The Orphic Gold Lamellae of Women Mystics

 

Athens. The Acropolis Museum. An enigmatic object. Shaped like a half moon of paper-thin gold leaf; inscribed upon it the words:

I am parched with thirst and I perish. But give me to drink . from the everflowing spring on the right, by the cypress.
“Who are you?  Where are you from?” . I am the daughter of Earth and starry Heaven.

I shuddered as I realized that this fragile object was an Orphic lamella, an epistomion that sealed the lips of a woman initiate to the Orphic mysteries. Suddenly, I was in my adolescent room in my family home, leafing through a volume of the encyclopedia my father bought me years ago; I was reading an article by the academic Nikolaos Louvaris on Orphism. That during a time of pantheism, they were monotheists, fanatical vegans who would not even touch the honey of bees. They believed in the afterlife, in a cycle of reincarnations that only the grace of a merciful God could bring to an end.

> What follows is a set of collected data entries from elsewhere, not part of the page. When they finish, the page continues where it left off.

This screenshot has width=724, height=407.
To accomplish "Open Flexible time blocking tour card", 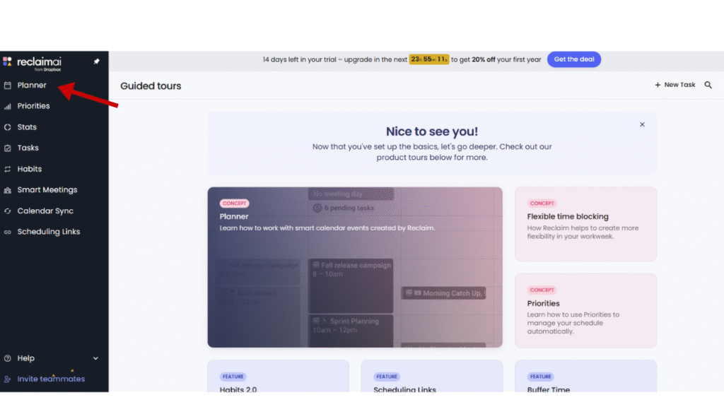I will pos(585,224).
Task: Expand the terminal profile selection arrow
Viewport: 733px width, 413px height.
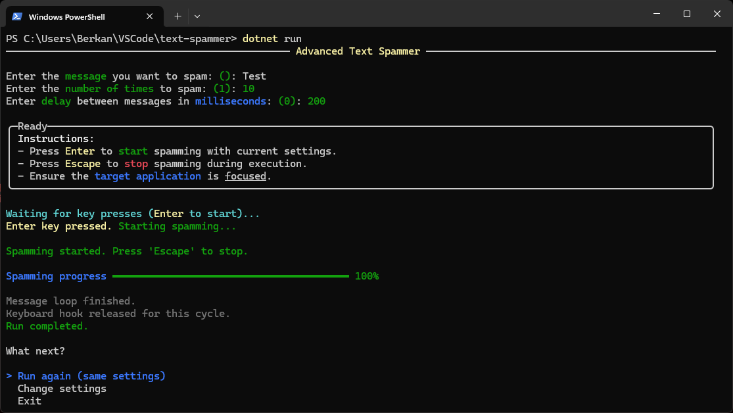Action: tap(197, 16)
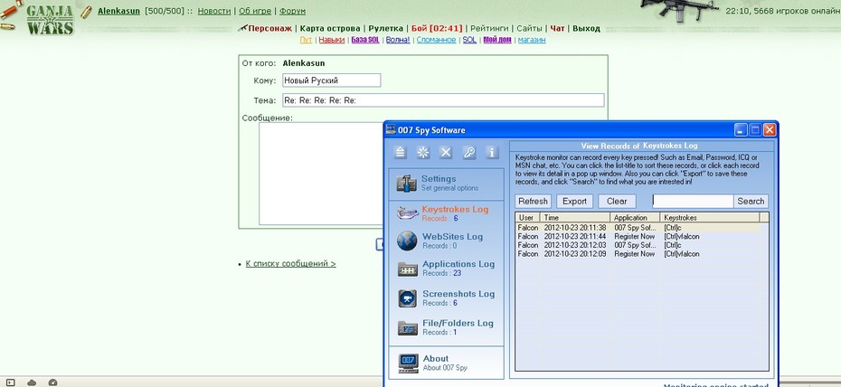This screenshot has width=841, height=387.
Task: Open Screenshots Log camera icon
Action: pos(408,298)

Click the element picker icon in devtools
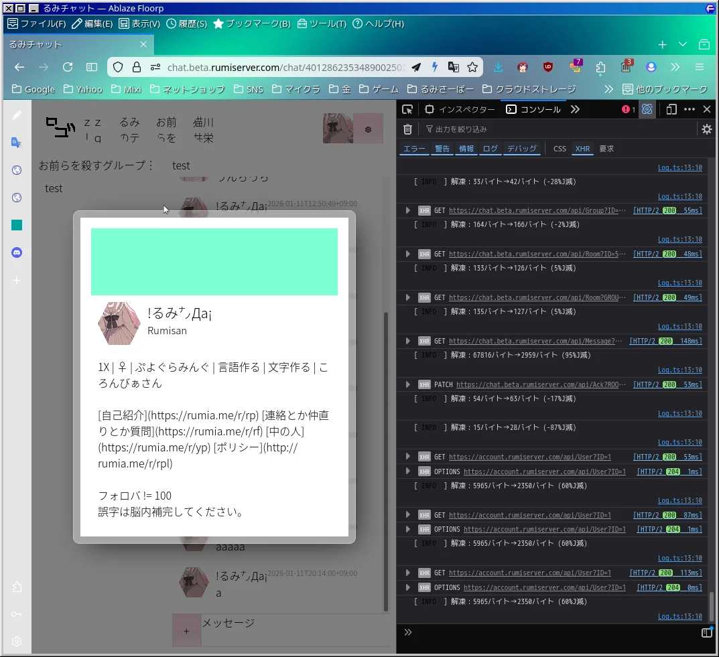point(407,110)
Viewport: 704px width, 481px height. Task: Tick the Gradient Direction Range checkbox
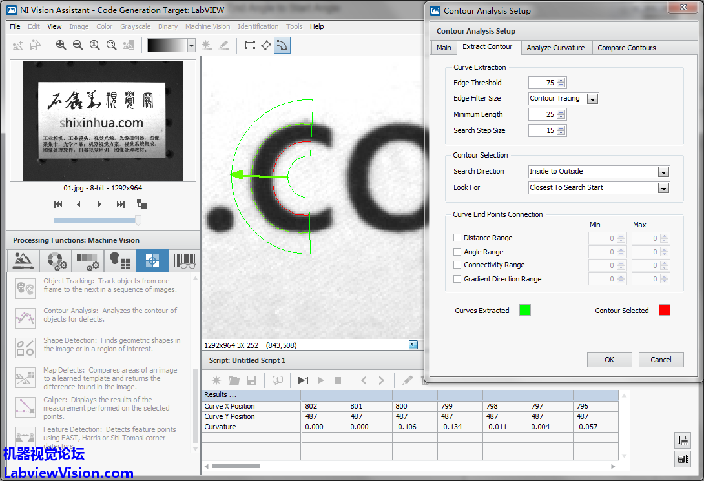point(457,279)
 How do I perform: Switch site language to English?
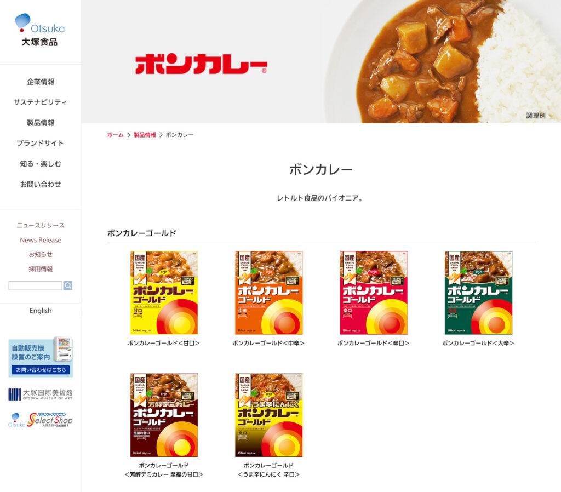[x=41, y=311]
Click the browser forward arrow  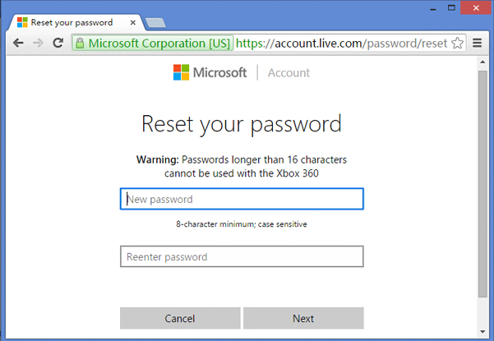[x=38, y=42]
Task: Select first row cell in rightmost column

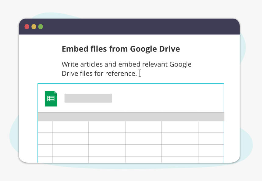Action: pyautogui.click(x=211, y=127)
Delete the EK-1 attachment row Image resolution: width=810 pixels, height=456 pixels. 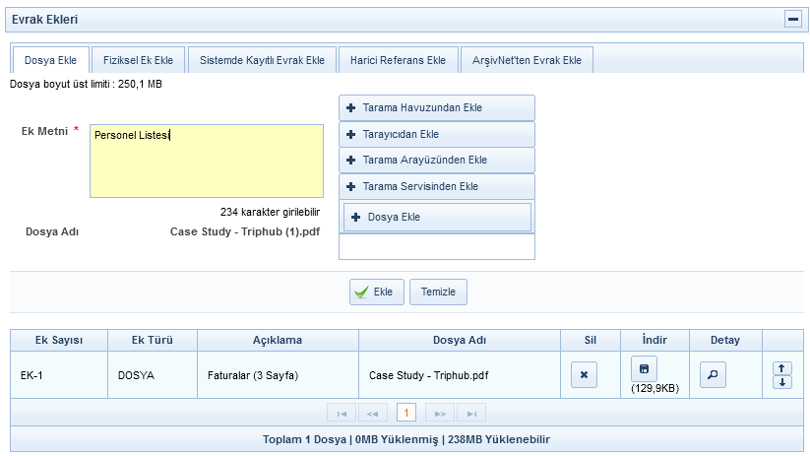coord(584,375)
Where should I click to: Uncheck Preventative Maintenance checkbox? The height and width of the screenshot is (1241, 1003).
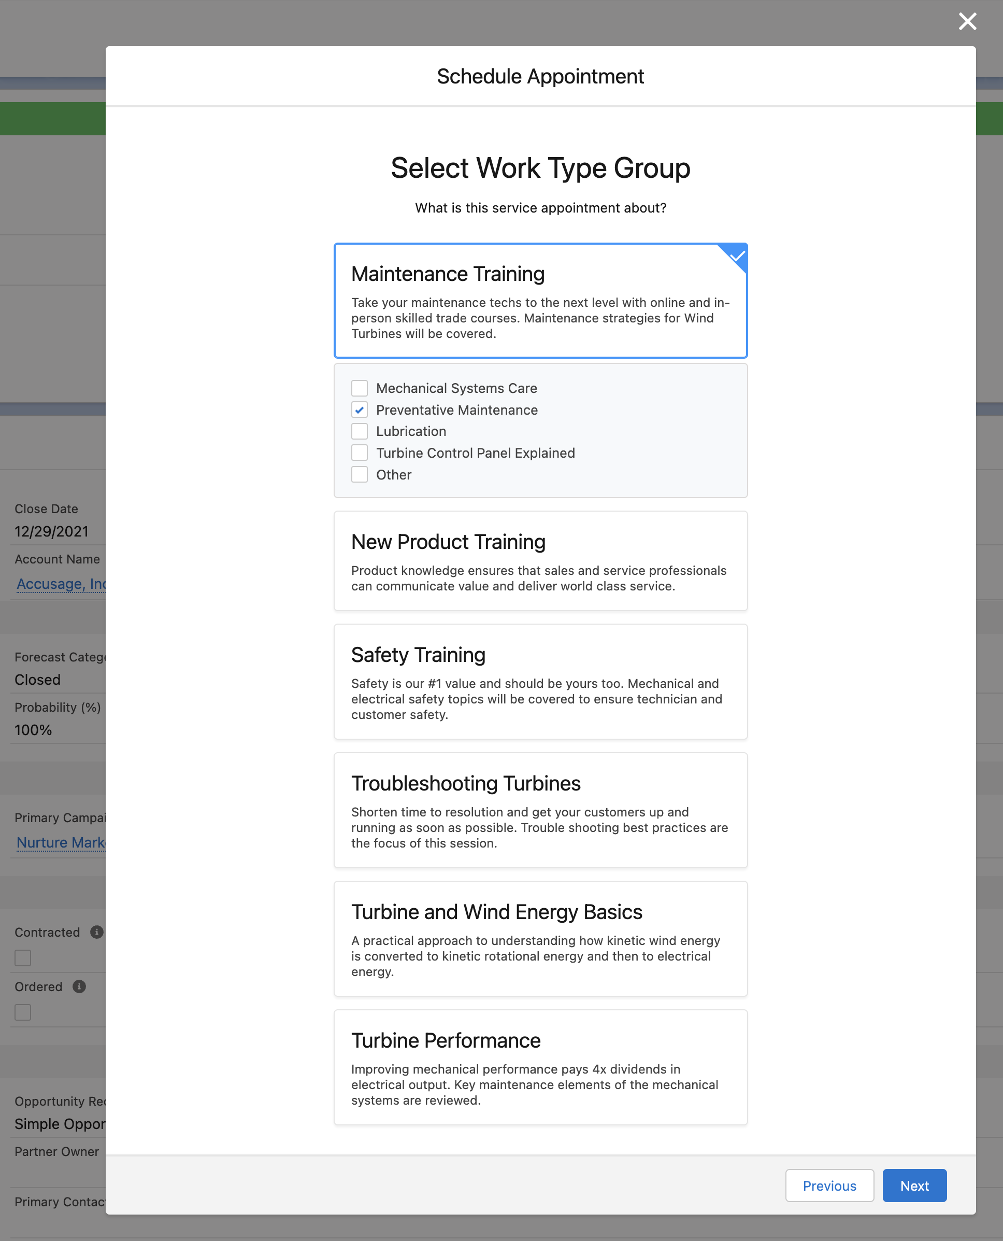coord(359,410)
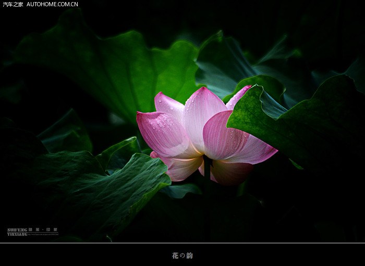The width and height of the screenshot is (365, 266).
Task: Click the 花の韵 caption title
Action: click(x=183, y=256)
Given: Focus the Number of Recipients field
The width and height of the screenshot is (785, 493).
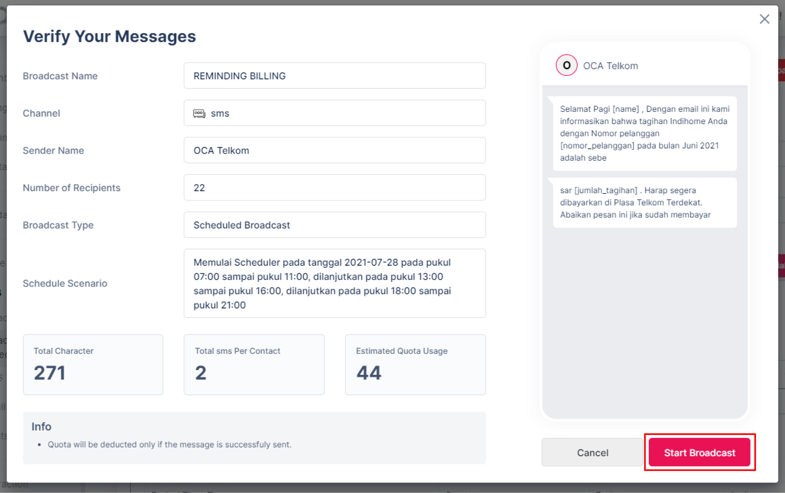Looking at the screenshot, I should [335, 188].
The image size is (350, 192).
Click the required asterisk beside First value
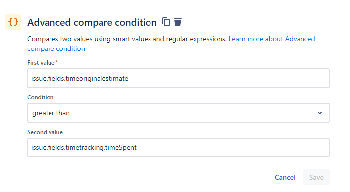point(57,62)
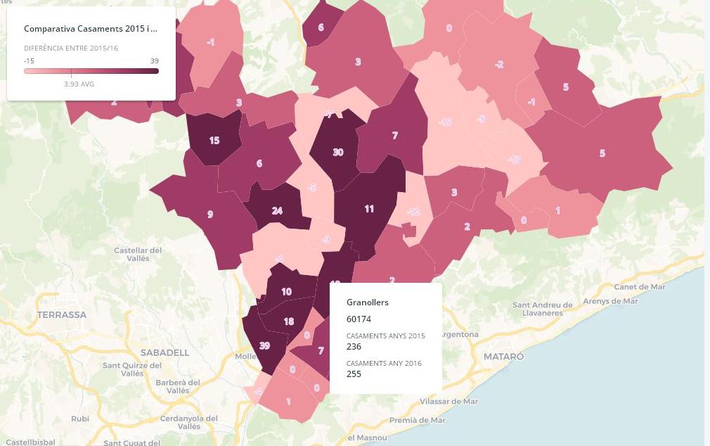Click the 3.93 AVG marker in legend
The height and width of the screenshot is (446, 710).
79,84
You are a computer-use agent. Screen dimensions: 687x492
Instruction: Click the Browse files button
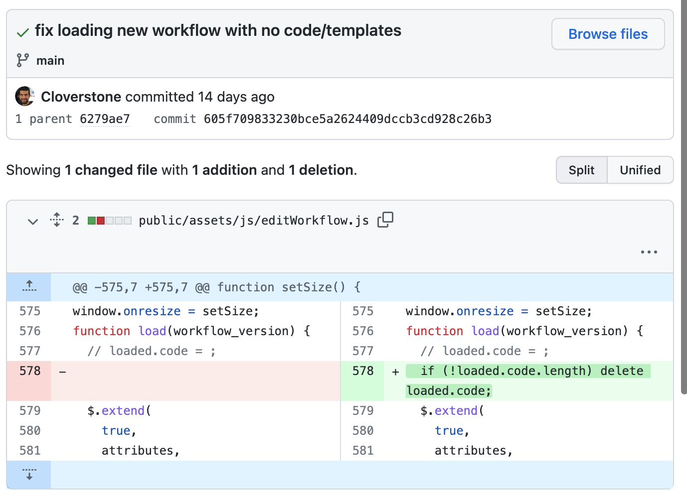(608, 34)
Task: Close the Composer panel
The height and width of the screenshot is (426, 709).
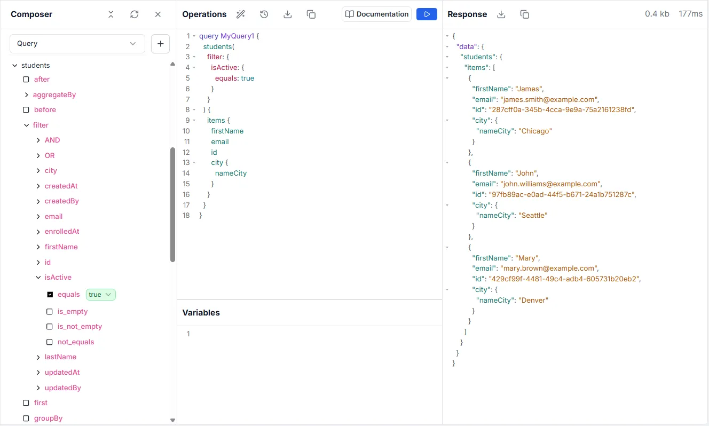Action: point(158,14)
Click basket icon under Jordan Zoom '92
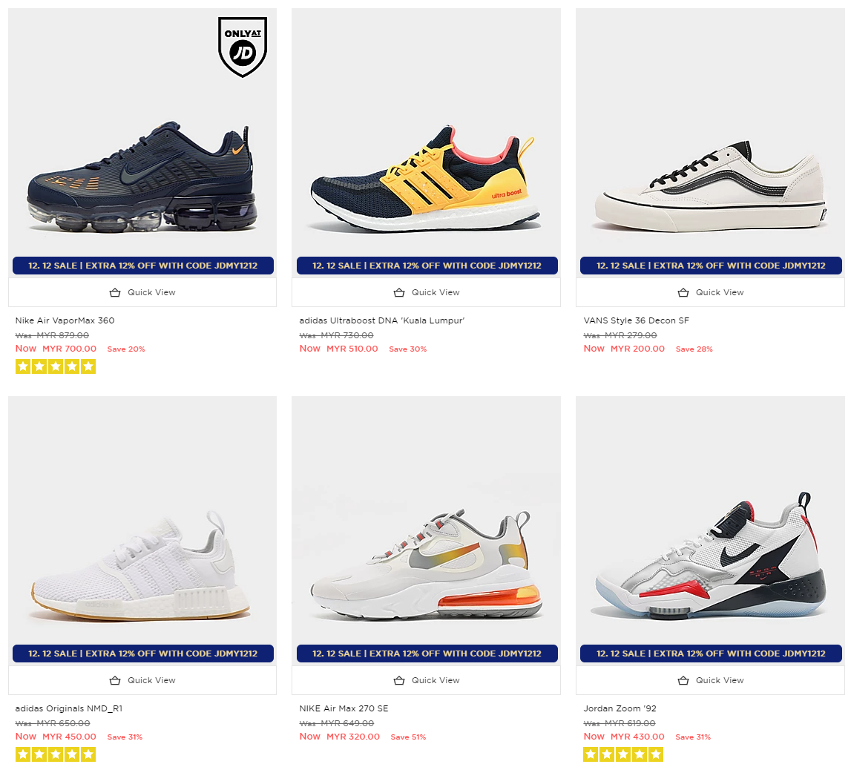 click(683, 680)
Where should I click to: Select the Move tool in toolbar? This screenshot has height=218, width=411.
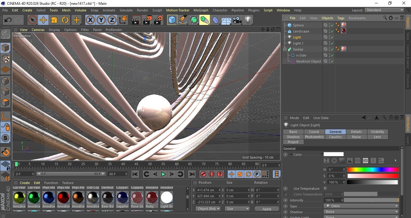pos(43,20)
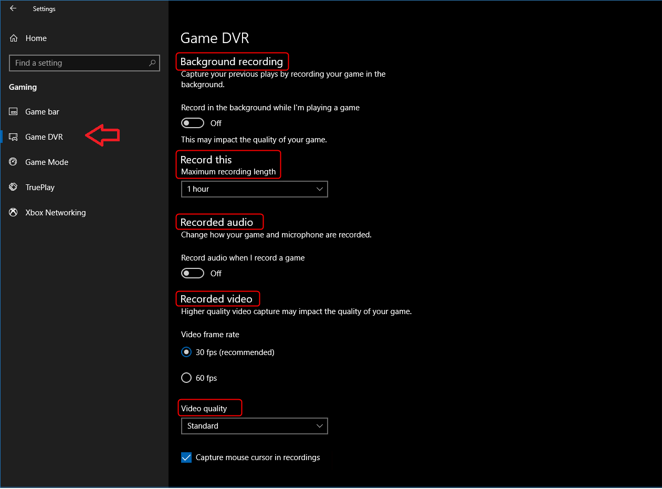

 The gold lamellae give specific instructions that the soul of the initiate must follow in the journey to the Afterlife. They describe the topography of Hades, which spring to drink from, what to watch out for, how to answer the questions of guardians, how to address the gods and probably how to answer Persephone’s questions. It is a dangerous journey. Parched with thirst, the soul must resist the urge to drink from the first available spring. This is the spring of Lethe and if she drinks, she will forget the important lessons and her initiation. The soul must seek the ever-flowing spring to the right of the cypress tree, the one with the cold water of Mnemosyne, of Memory. But this spring is guarded, and it is the guards who ask: “Who are you?” “Where are you from?” The soul must give the correct answer, an answer that indicates consciousness of a duality of origins: she is a daughter of the Earth, however, her origin is from the starry Heaven.

 What makes this lamella so unique is that of all the lamellae studied so far, this is the only one that declares “I am a daughter of the Earth.”  The typical, formulaic expression is “I am a child, or I am a son of Earth…”  At that moment I felt that I needed to retrace, to find more about this unknown woman as well as the other women who had been initiated to Orphism. I needed to listen to their voices, their whispers, and bring them back to the light, to give them visual, material form. For the next six months I immersed myself in the world of Orphism and the Bacchic-Orphic mystery cult. In the library of the Archaeological Society in Athens, I studied rare manuscripts dated to 1850, delved into scholarly studies of archaeologists dating a particular lamella from the shape of a single letter. In the Epigraphical Museum in Athens, I touched a garland of ivy leaves dedicated to Chthonian Dionysus.

 The number of documented lamellae with incised text is small. Only forty-six have been found so far, dating between the 6th century BC to the 2nd century AD. Gold lamellae have been found in Italy, Macedonia, Thessaly, the Peloponnese and Crete, along the periphery of the Greek civilization. Lamellae are rectangular or resemble the shape of lips or leaves of olive, myrtle or ivy. They are small, measuring 2-8 cm in length and 1-3 cm in height; of paper-thin gold, a material which indicates a belief and desire for eternal life.

 My personal focus was on sacred texts of gold lamellae which belonged to women initiates. When I finally emerged from the extensive study, I had in my hands the texts of six women initiates and a string of unusual names:

Euxena, Phylomaga, Philemena, Philoxena, Xenaristi, Hegesiska, Palatha, Philotera, Philiste, Archeboule, Caecilia Secundina

And then there are the lamellae with greetings addressed to Pluto and Persephone—my Persephone, for this is how I feel her presence as she accompanies me in my own journey.